8月末、片道500キロ先での仕事を終え、車を7時間運転して帰宅した夜。

早く眠りたい、泥のように。「泥のように眠る」という言い回し、スラムダンクのシュート2万本合宿のシーンで初めて知ったな。逆にそれ以外で見たことないかも。とか考えながらアパートの共同玄関を開けたら、扉から中に1mくらい入ったところで、大きなバッタがじっとうずくまっていた。うずくまっていたと思う。バッタと聞いて想像する基本姿勢でじっと止まっているだけなのだけど、私が近付くとわずかに触覚が痙攣するのに、逃げるような素振りは見せないから。

あー、弱ってるんだな。

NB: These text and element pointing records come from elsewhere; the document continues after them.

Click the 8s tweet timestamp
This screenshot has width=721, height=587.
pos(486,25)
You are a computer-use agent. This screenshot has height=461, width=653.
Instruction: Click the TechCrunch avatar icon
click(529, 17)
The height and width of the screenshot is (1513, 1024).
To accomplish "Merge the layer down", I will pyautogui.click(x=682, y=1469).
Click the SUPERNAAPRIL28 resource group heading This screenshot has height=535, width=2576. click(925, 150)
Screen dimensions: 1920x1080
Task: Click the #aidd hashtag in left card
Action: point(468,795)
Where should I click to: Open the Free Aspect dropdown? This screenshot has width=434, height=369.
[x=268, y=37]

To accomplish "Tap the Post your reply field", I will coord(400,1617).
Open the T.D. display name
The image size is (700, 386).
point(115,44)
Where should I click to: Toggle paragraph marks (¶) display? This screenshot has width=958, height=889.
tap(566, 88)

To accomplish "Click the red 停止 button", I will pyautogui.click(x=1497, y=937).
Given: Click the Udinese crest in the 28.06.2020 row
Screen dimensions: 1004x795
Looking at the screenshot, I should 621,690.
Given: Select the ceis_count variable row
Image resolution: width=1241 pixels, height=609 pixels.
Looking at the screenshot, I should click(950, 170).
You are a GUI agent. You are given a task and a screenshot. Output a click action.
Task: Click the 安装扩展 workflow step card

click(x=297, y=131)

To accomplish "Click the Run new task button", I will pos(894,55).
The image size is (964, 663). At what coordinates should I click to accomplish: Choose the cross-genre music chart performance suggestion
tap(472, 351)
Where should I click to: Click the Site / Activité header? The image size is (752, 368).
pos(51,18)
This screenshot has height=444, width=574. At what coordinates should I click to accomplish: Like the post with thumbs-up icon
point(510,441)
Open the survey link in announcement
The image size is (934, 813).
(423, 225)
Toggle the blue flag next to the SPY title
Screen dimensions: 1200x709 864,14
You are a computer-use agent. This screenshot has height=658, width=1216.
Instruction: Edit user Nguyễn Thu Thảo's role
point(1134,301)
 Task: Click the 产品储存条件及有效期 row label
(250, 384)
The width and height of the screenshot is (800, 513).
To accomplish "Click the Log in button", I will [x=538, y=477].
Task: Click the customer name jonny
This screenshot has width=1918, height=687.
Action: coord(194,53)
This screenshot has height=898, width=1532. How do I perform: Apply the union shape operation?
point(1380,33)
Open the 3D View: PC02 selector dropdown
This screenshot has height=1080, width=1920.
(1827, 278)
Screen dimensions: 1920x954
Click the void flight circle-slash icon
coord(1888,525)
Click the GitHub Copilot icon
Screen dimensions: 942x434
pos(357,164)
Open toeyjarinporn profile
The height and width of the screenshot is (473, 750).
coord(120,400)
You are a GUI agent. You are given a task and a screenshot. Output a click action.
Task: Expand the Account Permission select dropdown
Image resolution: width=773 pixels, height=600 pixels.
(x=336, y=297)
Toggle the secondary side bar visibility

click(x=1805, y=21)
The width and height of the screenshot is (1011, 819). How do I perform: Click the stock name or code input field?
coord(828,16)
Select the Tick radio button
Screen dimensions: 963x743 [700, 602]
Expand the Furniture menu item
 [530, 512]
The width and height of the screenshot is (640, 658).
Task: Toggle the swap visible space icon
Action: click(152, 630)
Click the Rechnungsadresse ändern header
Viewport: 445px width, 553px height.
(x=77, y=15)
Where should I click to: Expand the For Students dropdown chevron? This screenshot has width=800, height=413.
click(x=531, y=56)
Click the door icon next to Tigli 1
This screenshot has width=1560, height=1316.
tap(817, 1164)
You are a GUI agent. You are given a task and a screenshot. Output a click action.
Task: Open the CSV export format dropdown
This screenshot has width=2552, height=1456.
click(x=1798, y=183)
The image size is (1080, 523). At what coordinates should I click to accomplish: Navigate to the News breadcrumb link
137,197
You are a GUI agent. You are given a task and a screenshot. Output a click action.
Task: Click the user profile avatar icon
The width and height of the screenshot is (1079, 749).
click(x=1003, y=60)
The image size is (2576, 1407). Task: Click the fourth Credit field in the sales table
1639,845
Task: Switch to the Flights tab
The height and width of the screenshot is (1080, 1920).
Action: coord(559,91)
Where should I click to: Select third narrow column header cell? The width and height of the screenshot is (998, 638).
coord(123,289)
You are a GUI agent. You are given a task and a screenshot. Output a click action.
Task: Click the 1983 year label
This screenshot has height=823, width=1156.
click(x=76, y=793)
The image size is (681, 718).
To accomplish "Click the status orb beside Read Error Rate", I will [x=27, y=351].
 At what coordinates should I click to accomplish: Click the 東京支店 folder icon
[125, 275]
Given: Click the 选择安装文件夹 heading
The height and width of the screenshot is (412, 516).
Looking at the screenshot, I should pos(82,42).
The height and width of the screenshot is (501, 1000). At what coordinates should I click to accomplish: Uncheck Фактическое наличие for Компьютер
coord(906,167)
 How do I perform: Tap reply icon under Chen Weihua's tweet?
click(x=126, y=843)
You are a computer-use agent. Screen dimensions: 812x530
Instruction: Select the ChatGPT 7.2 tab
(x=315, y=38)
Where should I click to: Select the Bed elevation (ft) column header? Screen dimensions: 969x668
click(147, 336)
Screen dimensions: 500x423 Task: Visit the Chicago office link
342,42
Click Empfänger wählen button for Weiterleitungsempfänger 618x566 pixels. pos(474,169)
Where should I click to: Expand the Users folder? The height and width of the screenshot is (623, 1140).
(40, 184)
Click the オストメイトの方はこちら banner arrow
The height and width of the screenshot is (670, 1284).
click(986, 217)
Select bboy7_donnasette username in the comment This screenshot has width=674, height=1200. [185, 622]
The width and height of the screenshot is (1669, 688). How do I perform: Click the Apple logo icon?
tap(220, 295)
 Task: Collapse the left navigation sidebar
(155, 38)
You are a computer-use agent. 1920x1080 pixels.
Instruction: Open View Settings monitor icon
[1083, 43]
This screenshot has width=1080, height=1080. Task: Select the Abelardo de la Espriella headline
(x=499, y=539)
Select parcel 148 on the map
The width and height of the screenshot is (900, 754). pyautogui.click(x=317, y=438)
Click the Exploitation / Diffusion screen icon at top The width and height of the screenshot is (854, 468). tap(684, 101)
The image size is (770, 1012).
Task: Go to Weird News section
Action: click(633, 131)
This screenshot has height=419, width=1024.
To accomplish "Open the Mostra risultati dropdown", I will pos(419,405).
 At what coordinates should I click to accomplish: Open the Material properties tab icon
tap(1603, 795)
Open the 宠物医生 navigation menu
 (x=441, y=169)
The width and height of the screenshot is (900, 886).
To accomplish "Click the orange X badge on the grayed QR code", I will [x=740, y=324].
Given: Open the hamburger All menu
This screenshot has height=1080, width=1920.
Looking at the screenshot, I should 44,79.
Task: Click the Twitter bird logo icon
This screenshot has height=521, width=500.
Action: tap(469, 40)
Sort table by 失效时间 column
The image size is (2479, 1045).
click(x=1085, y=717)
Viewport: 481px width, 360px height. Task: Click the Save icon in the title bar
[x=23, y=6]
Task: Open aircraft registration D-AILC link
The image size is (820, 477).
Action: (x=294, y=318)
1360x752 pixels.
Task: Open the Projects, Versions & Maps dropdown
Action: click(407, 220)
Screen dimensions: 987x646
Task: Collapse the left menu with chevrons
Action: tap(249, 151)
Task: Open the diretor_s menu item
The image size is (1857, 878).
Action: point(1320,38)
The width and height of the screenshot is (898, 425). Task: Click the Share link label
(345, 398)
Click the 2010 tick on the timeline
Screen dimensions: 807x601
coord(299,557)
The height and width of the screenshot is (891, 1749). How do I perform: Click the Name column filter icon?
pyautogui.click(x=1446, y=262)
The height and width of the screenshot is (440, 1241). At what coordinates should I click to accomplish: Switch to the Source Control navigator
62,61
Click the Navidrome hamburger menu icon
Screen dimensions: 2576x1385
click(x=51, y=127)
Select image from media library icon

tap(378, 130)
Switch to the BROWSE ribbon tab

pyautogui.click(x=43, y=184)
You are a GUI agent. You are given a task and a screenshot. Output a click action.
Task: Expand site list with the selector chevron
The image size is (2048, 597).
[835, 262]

と思って、一応外への扉は数センチだけ開けて部屋へ帰った。


次の日出勤するのに1階へ降りたら、バッタが横向きで転がっているのが見えた。死んじゃったか〜、と考えながらヒョンと跨いで出勤。遅刻しそうだったので。
夜、帰宅。故バッタはまだ転がっている。バッタがいるのは階段の段差のすみっこ、スマホ見ながら歩いてても踏まないような絶妙な位置だった。

共同玄関の扉を開け、歩みを止めずにバッタを跨ぎ階段を上る。この間1秒だけ、あのバッタ、やっぱむちゃデカいな、とバッタのことを考えた。でも自分の部屋の鍵を開ける頃にはもう忘れてた。



次の日の朝、バッタがまだいるのが見えた。あー、今日も遅刻しそう!バッタの亡骸をまたぎ、小走りで出勤。

帰宅。腹が減りすぎている。早く帰って冷蔵庫に入れてあるカレーをチンして食べたい〜〜〜家の鍵開けながら(あ、バッタ。まだいたっけ?誰か片付けたかな?)と思い出す。



翌朝、バッタは変わらず転がっている。まだ誰も片付けてなかったんかい!でもごめん今日も遅刻しそうだ!そのまま出勤。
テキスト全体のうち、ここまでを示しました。